The other day I found myself sitting in a Marriott in West Des Moines.
It was a perfectly good hotel… but it was a Marriott in West Des Moines. And West Des Moines is a wonderful town, but it’s not New York City, either.
(In fact, it’s not even Des Moines. West Des Moines is its own city.)
I like to work in hotel lobbies in the morning. I was drinking coffee and not getting a lot done, when I found myself staring across at the “conference center.” They had a half dozen little conference rooms in a wing of the hotel off the lobby. I think some Shriner’s group was meeting in a couple of them – there were lots of middle-aged guys in khaki shorts and tall socks who were probably the reason for all the Corvettes in the parking lot.
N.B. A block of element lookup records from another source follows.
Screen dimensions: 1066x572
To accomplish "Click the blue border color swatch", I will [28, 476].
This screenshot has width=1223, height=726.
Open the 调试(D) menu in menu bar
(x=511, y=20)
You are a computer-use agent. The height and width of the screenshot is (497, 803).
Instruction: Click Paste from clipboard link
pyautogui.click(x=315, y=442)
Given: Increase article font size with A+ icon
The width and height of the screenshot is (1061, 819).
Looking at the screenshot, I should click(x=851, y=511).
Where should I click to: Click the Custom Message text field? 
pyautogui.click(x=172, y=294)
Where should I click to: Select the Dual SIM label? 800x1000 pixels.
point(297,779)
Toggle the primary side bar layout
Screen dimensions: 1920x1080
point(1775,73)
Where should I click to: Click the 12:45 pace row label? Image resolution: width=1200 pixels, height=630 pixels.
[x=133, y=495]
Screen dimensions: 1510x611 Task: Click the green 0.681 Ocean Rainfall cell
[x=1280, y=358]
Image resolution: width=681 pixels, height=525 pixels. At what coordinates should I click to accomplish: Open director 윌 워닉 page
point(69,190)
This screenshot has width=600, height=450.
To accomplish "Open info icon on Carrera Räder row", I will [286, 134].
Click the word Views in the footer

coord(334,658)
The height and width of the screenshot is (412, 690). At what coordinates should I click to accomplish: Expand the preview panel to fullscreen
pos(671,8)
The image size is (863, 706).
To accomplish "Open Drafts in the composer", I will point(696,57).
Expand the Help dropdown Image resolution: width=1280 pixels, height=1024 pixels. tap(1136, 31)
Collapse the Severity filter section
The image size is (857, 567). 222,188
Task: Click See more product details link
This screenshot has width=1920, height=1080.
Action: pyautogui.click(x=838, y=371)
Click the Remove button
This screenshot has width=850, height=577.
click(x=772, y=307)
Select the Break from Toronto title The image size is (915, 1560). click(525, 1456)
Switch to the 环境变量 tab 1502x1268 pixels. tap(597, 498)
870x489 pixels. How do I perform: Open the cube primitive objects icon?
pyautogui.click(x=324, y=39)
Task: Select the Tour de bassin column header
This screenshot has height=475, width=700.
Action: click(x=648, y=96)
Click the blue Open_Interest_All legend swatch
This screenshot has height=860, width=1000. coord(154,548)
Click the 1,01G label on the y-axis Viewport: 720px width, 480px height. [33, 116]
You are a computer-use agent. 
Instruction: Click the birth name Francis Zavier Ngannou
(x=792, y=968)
Now I’ve gone to a lot of big conferences, all over the world. I’ve spoken to rooms of thousands of people. I’ve spent time at the epicenter of my industry. And its undeniably glamorous.
I remember once finding myself in what can only be called a full-blown, rockstar hotel suite inside Disney World, just because I agreed to run my mouth from a stage for 25 minutes (there were three bathrooms; I lost my toothbrush at one point). I felt a sense of surreal wonder about it. I felt the same thing from a hotel room over-looking Singapore harbor. Like… how did I get here?
But lately, I’m wondering if the right people might do so much more in a conference room at the West Des Moines Marriott.
On Tuesday, I spent the day at at a small conference in Sioux Falls. I think there were 40 people there. But work got done. Things were learned. Relationships were made. People were changed. I was personally put on the spot. I was questioned. I wrestled with things. I saw and felt more real things happen there than I see at massive events in high-profile venues in big cities.
I remember touring the old, retired Air Force One as a teenager. It’s at the Museum of Flight in Seattle – a Boeing 707, I think. I remember standing in front of the “conference table.” It was small; you’d be lucky to get four people around it. But think for a second about the groups of four that sat around that table and the things they talked about.
Big decisions were made. For better or worse, the world was changed around that table. That was the room where it happened.
…back to me sitting in the lobby, drinking coffee and day-dreaming a bit.
I found myself thinking: “If you get the right people in ‘Salon C’ of the West Des Moines Marriott, you could change this industry.”
I don’t know where I’m going with this, except to say that I feel like my professional life is becoming more “intimately focused.” I’m less about massive groups of people – physically or digitally – and more about getting the right people across the same table. I don’t want to talk to a lot of people, I just want to talk to the right people in a meaningful way.
Preferably in some offbeat location that brings no baggage and doesn’t overshadow the work.
Maybe West Des Moines? I know a place we could meet.
Update
I maintain a very small Slack channel of trusted friends in the CMS industry. After I wrote this, I renamed the channel to “Salon C.”